In Speaking Drums, the timbral variety and colour spectrum of the percussion universe can be experienced directly, along with their differentiated modes of application. The percussionists of the relatively small orchestra are already employing 19 different instruments, while the soloist’s extensive musical apparatus comprises more than 20 percussion instruments and, according to the score, is to be set up in front of the orchestra. The work demands from the soloist both extremely precise execution of the notated sounds and a high degree of improvisatory skill.
“Orchestrally conceived” through and through – Rimsky-Korsakov’s Sheherazade
Unlike Eötvös, who was already studying composition at the academy in Budapest by the age of 14, Nikolai Rimsky-Korsakov was a self-taught musician. After graduating from the College of Naval Cadets in St. Petersburg, he embarked on a military cruise lasting nearly three years.During his free time on board he read Berlioz’s influential treatise on instrumentation. Not until he was over 20 did the young naval officer finally decide to pursue a career in music. In 1871, he was invited to join the faculty of the St. Petersburg Conservatory as professor of instrumentation and composition; he also led the orchestra class.
In his symphonic suite Sheherazade of 1888, Rimsky-Korsakovprovides an impressive demonstration of his art of instrumentation. The composer’s musical fantasy was stimulated by The Arabian Nights: a beautiful young woman, Sheherazade, evades certain execution by means of her storytelling gifts. For 1001 nights, she entertains Sultan Shahryar with wondrous tales. They are so gripping that, night after night, the merciless ruler postpones his vow to put Sheherazade to death the next morning until, finally, he renounces the barbaric resolution altogether.
Rimsky-Korsakov’s musical translation of this literary material is remarkably imaginative.
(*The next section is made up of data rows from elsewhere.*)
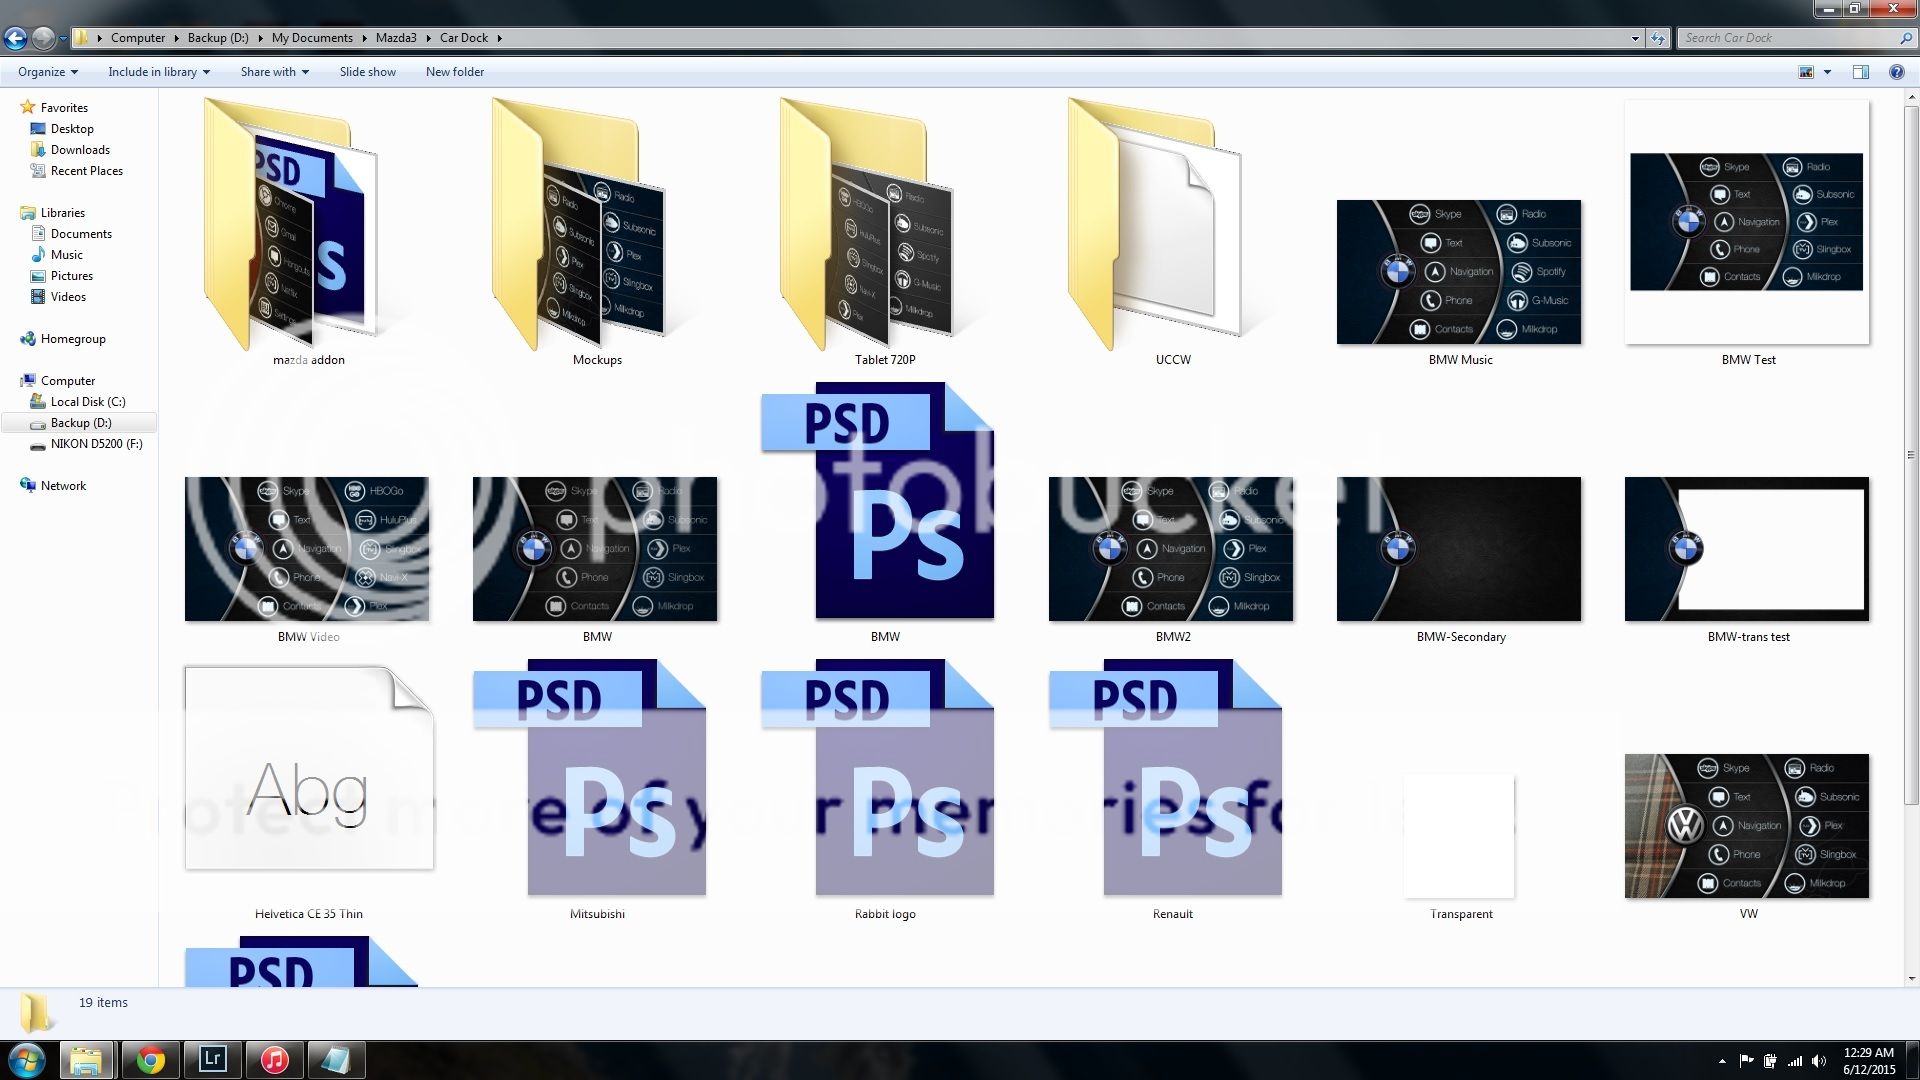
Task: Open the Windows Start orb
Action: (27, 1060)
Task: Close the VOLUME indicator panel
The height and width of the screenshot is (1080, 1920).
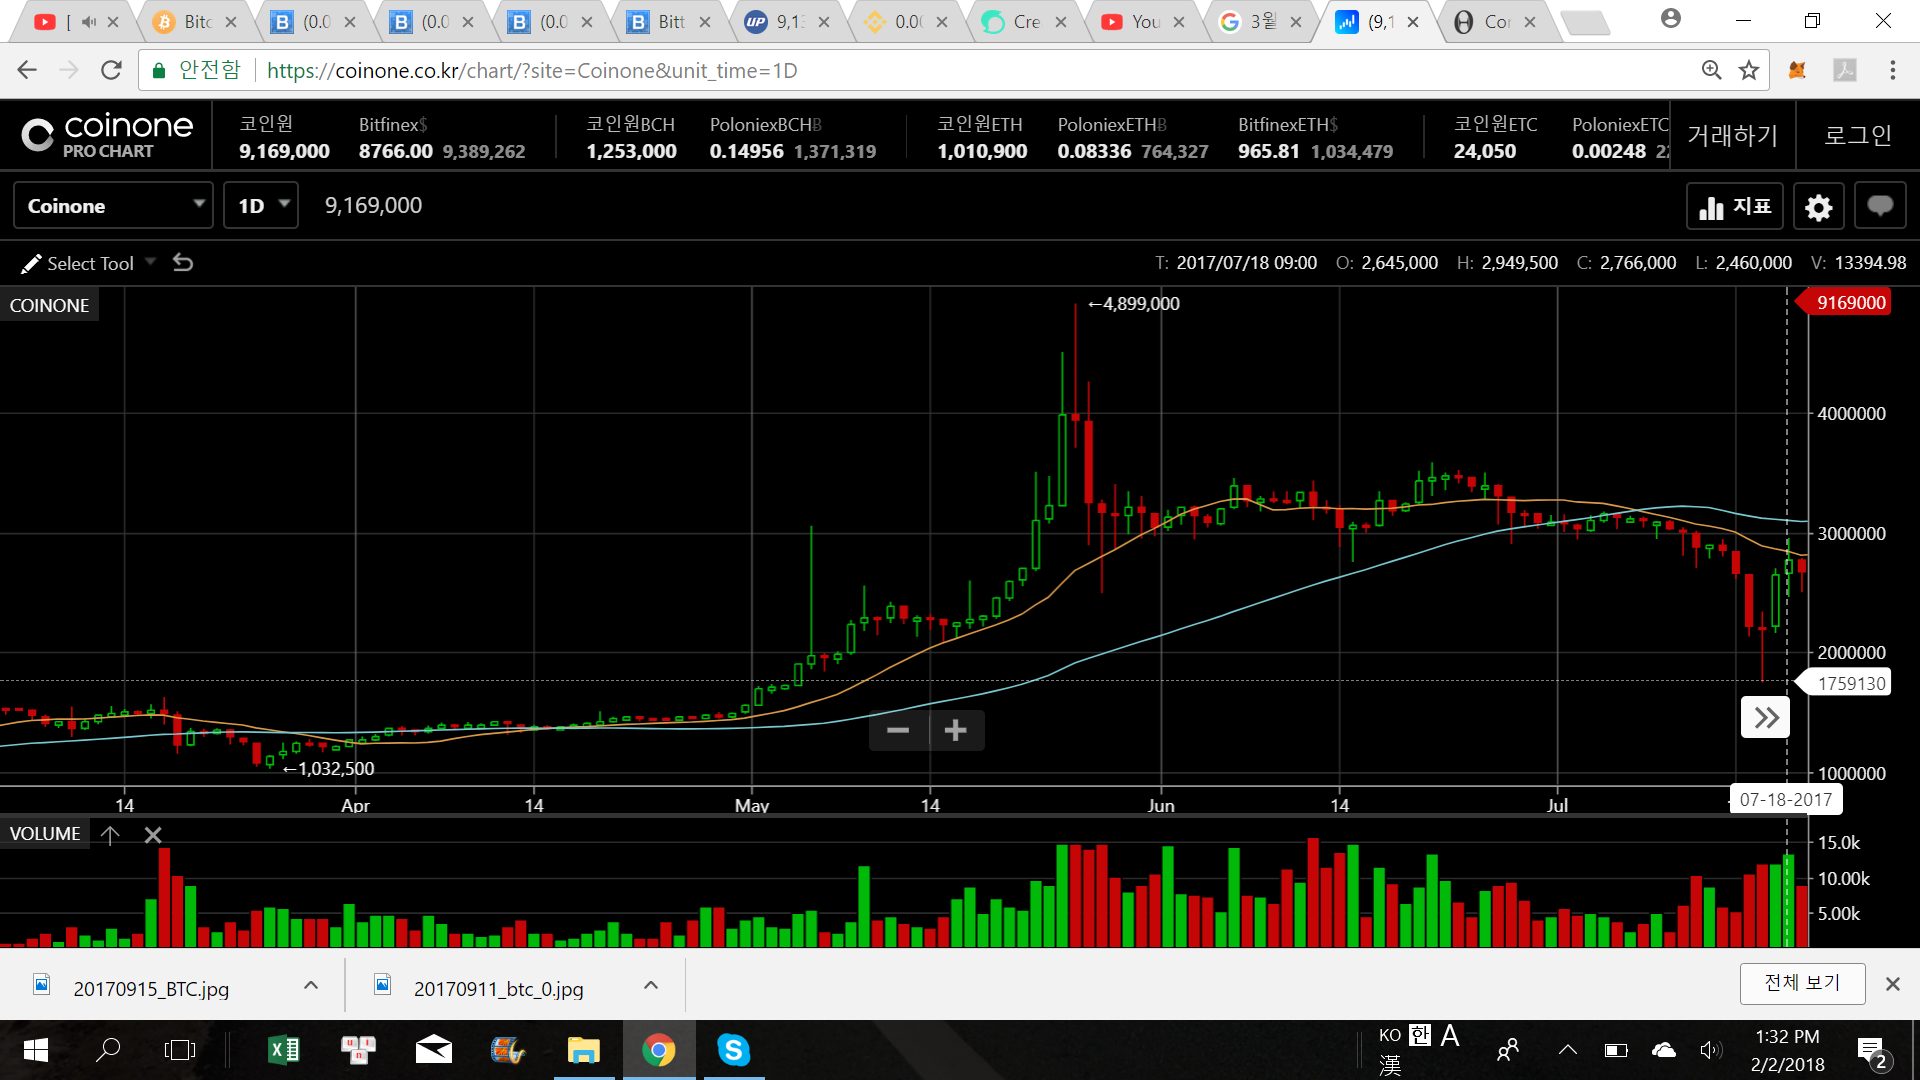Action: [153, 834]
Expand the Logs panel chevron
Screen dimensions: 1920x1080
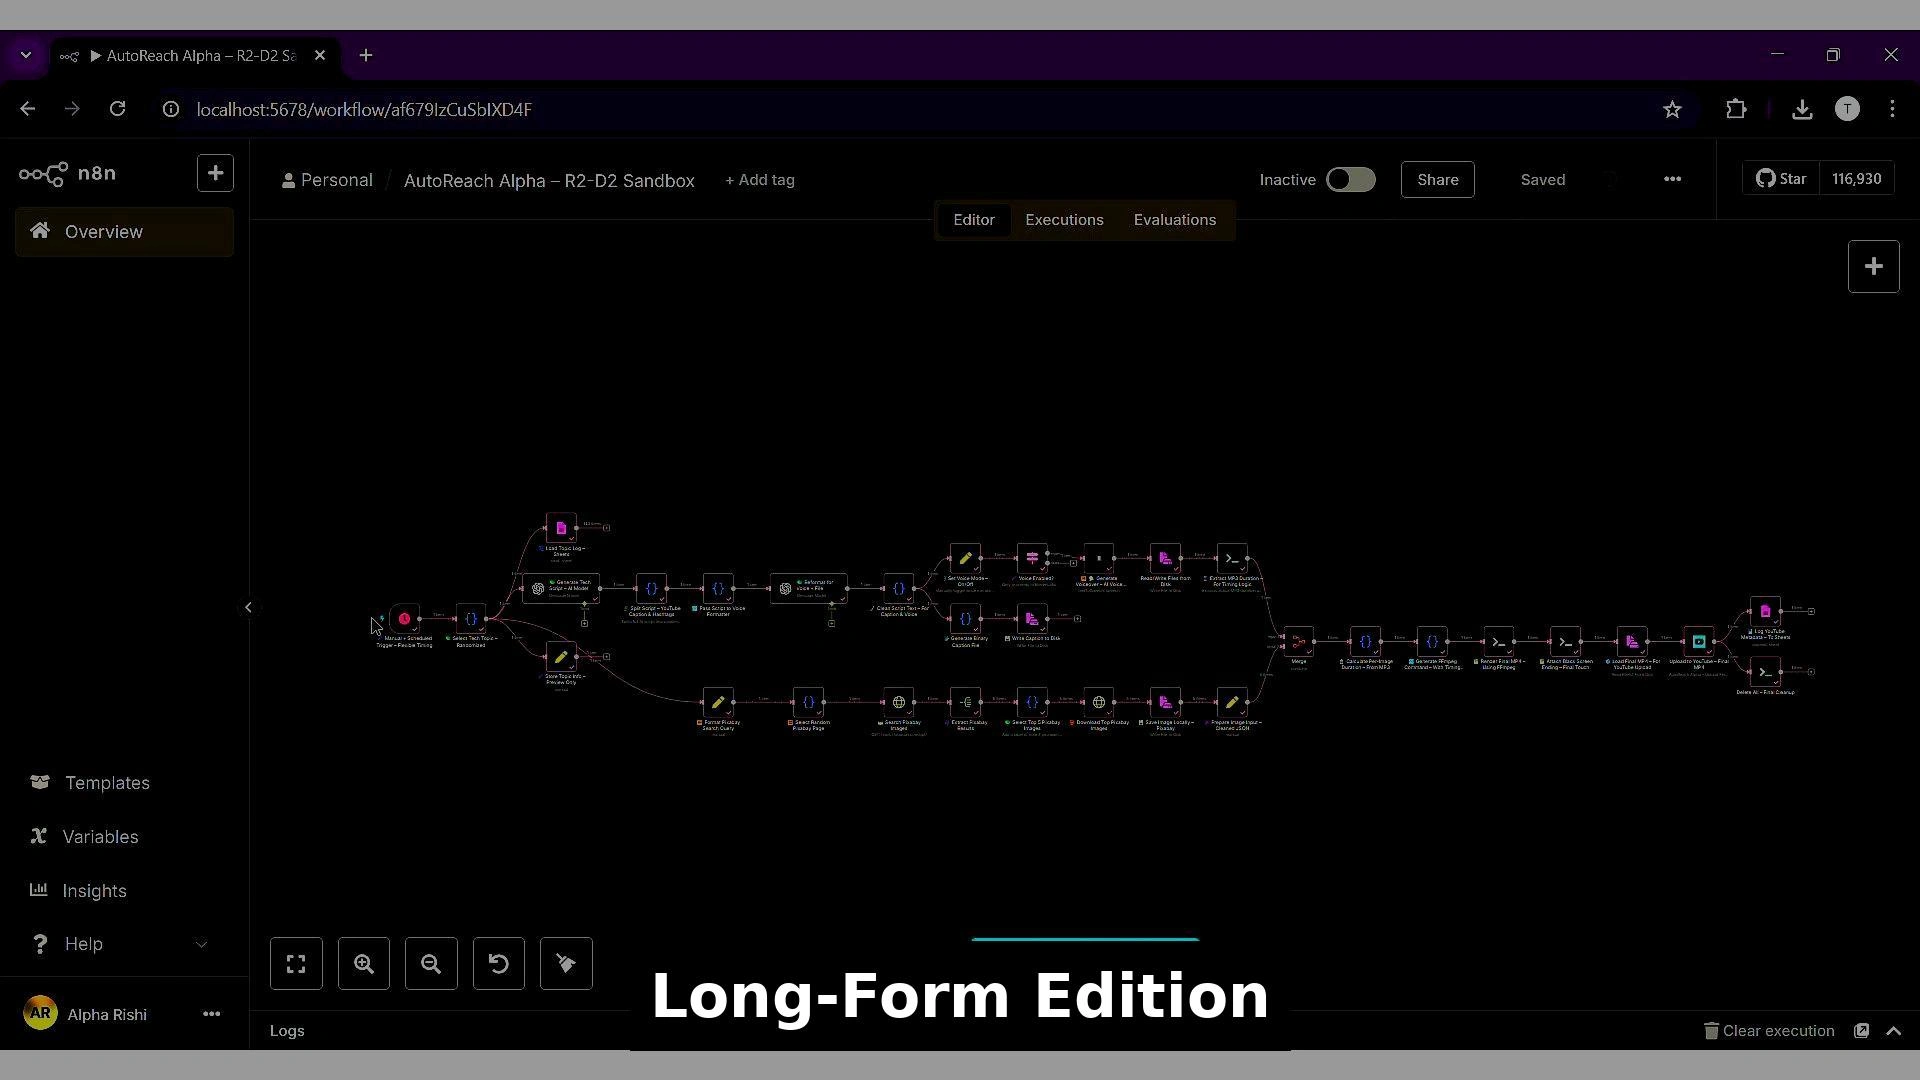1893,1031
It opens with a theme, presented by the strings, low wind and brass in unison, whose brusqueness and severity represent the pitiless Sultan. After a brief pause and some luminous high woodwind chords, we first hear the captivating voice of Sheherazade, embodied in the warm, expressive tones of a solo violin. In a free recitative, accompanied solely by harp chords, she leads her listeners into the maritime world of Sinbad the sailor, with whom the first movement is associated. This recitative-like passage serves as a “connecting thread” in the further course of the suite. For example, the solo violin also introduces, or interjects commentary into, the musical narratives of the inner movements.
The two protagonists confront one another again at the beginning of the virtuosic last movement. Two peremptory variants of the Sultan’s theme are each followed by the solo violin’s increasingly intensified reply. But in the further narratives – the musical evocation of an oriental street fair and a storm at sea – Sheherazade seems to succeed in placating the cruel ruler and finally changing his mind. In the movement’s slow coda, we hear the Sultan’s theme transformed – divested of all aggressiveness and severity – as the cellos play it pianissimo between the solo violin’s soaring cantilenas.